Starkey was appointed Commander of the Order of the British Empire (CBE) in the 2007 Birthday Honours for services to history.
Lucy Worsley OBE
QUEEN VICTORIA – DAUGHTER, WIFE, MOTHER AND WIDOW
Saturday, 26th October 2019
7pm, Pontio PL5
Queen Victoria: a little old lady, spherical in shape, dressed in black, perpetually grumpy. Right? Historian Lucy Worsley wants to make you think again. Meet a complex, contradictory woman who had a traumatic childhood, who loved dancing, who suffered calamity and bereavement, before coming out the other side as an eccentric, powerful and really rather magnificent old lady. Lucy’s illustrated talk takes you into the life, the palaces, and the rich colourful age of this woman who ruled a quarter of the globe.
Lucy Worsley is an English historian, author, curator, and television presenter.

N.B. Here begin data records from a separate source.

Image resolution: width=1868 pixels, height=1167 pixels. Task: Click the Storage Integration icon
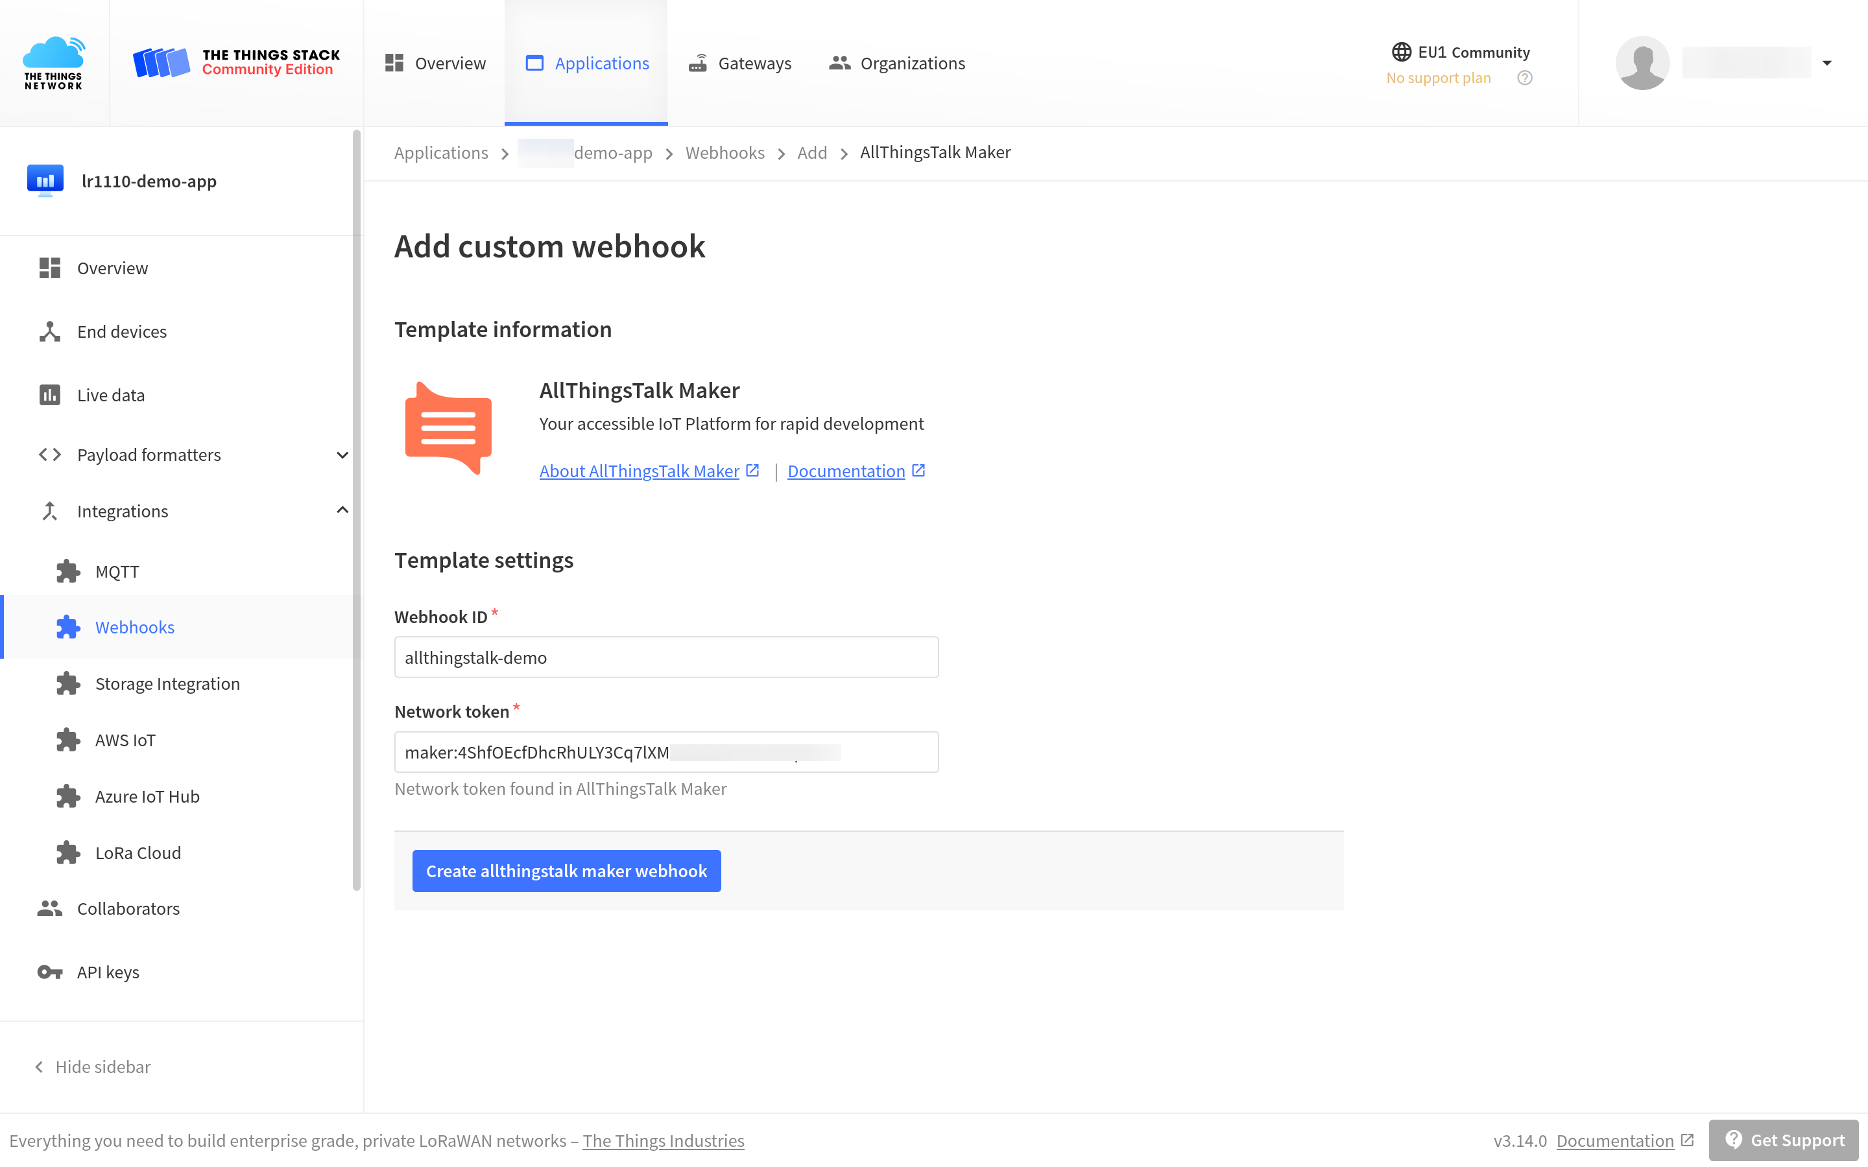pyautogui.click(x=69, y=683)
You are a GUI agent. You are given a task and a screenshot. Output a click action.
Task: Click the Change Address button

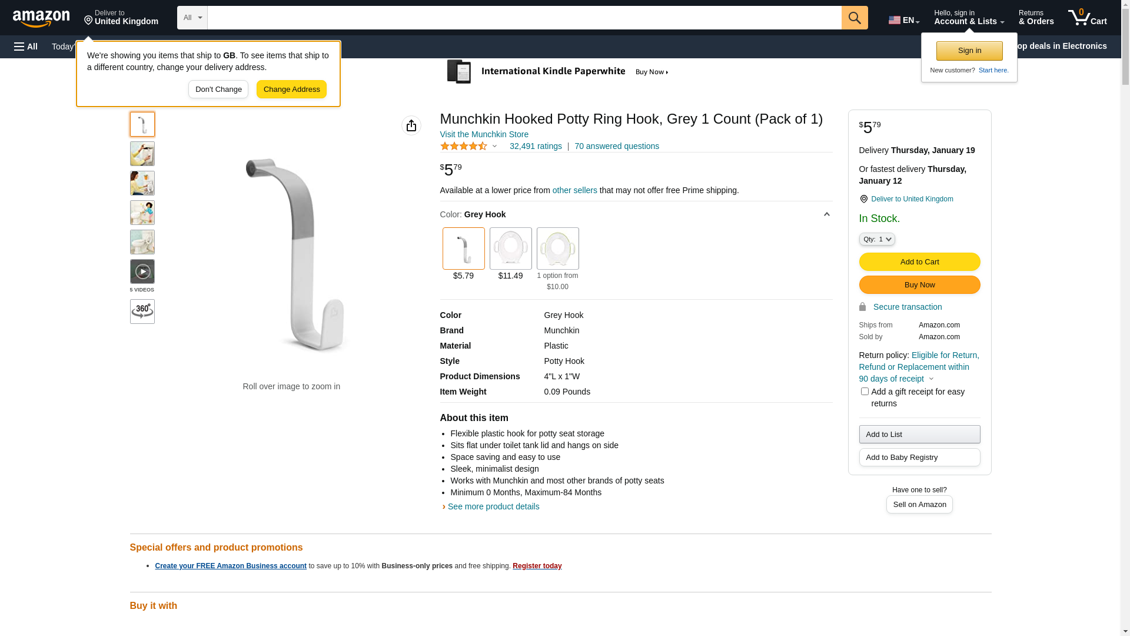coord(291,90)
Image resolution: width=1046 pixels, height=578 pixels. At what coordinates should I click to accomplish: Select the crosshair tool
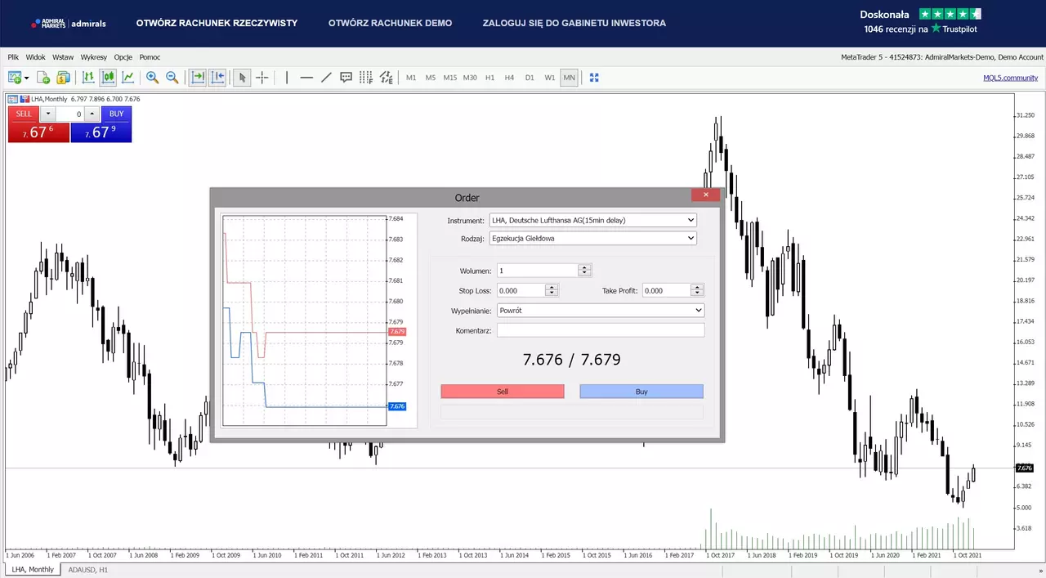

Lucy began her career as a tour guide at Milton Manor in Oxfordshire, before working for the Society for the Protection of Ancient Buildings and then English Heritage. She is now Chief Curator at Historic Royal Palaces, the independent charity responsible for maintaining the Tower of London, Hampton Court Palace, Kensington Palace State Apartments, the Banqueting House in Whitehall and Kew Palace in Kew Gardens. She read Ancient and Modern History at New College, Oxford, and has a PhD in Art History from the University of Sussex.

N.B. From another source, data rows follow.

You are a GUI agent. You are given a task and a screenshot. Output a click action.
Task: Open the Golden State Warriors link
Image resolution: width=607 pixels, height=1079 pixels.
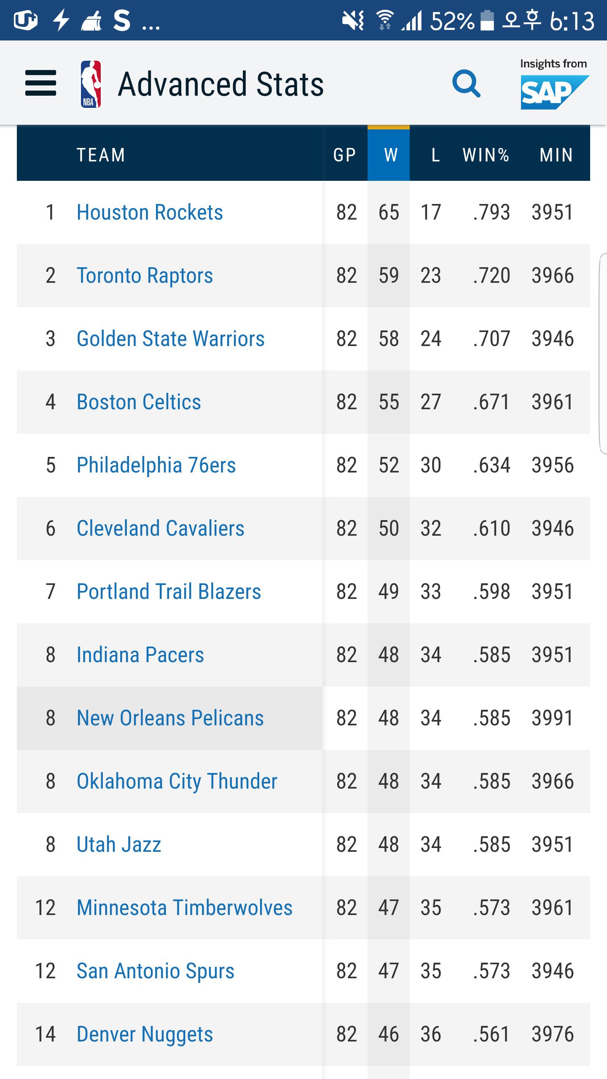[x=170, y=338]
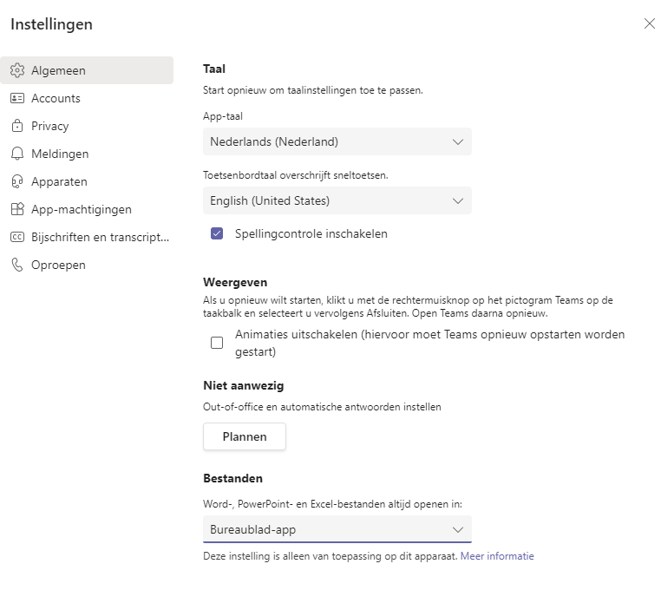
Task: Enable Animaties uitschakelen checkbox
Action: click(217, 343)
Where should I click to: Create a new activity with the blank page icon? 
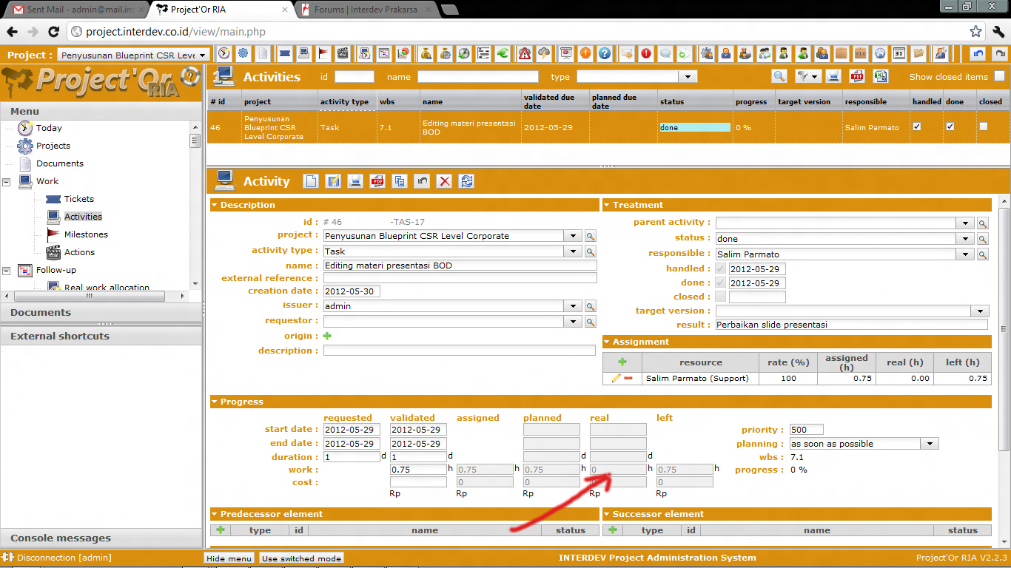(312, 181)
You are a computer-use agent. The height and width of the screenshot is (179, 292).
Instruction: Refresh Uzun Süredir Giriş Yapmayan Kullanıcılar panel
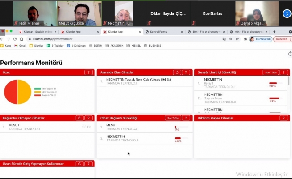coord(80,164)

Lucy is a well-known presenter of BBC Television series on historical topics, including Elegance and Decadence: The Age of the Regency (2011), Harlots, Housewives and Heroines: A 17th Century History for Girls (2012), The First Georgians: The German Kings Who Made Britain (2014), A Very British Romance (2015), Lucy Worsley: Mozart’s London Odyssey (2016), and Six Wives with Lucy Worsley (2016). In 2019, Lucy presented American History’s Biggest Fibs and Queen Victoria: My Musical Britain.

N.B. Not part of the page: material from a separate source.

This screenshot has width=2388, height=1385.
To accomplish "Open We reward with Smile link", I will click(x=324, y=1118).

She has written several books including A Very British Murder, based on her TV series, Jane Austen at Home and Queen Victoria: Daughter, Wife, Mother, Widow. She has also authored fiction books for young adults and children.
In July 2015, she was made an honorary Doctor of Letters by the University of Sussex and was appointed an Officer of the Order of the British Empire for services to History and to Heritage in the 2018 Birthday Honours.
Prof. David Olusoga OBE
SLAVERY, EMPIRE AND HISTORICAL AMNESIA
Friday, 25th October 2019
10am, Theatr Bryn Terfel
David Olusoga is a British-Nigerian historian, BAFTA-winning broadcaster and film-maker. Born in Lagos, Nigeria, David and his mother migrated to the UK when he was five years old. He studied at the University of Liverpool and is currently Professor of Public History at the University of Manchester.
‘One of the UK’s foremost historians’, David’s books and television programmes have explored the themes of empire, military-history, race, slavery, and contemporary culture in the UK and USA.
His most recent TV series include Black and British: A Forgotten History (BBC 2), The World’s War (BBC 2), A House Through Time (BBC 2) and the BAFTA winning Britain’s Forgotten Slave Owners (BBC 2). He is also one of the three presenters on the BBC’s landmark Arts series Civilisations alongside Mary Beard and Simon Schama.
David is also the author of Black & British: A Forgotten History, which tells the rich and revealing story of the long relationship between the British Isles and the people of Africa and the Caribbean. The book was awarded both the Longman-History Today Trustees Award and the PEN Hessell-Tiltman Prize. His other books include The World’s War, which won First World War Book of the Year in 2015, The Kaiser’s Holocaust: Germany’s Forgotten Genocide and the Colonial Roots of Nazism and Civilizations: Encounters and the Cult of Progress. He was also a contributor to the Oxford Companion to Black British History.
David writes for The Guardian and is a columnist for The Observer and BBC History Magazine. He was awarded an OBE in the New Year Honours 2019 for his services to history and community integration.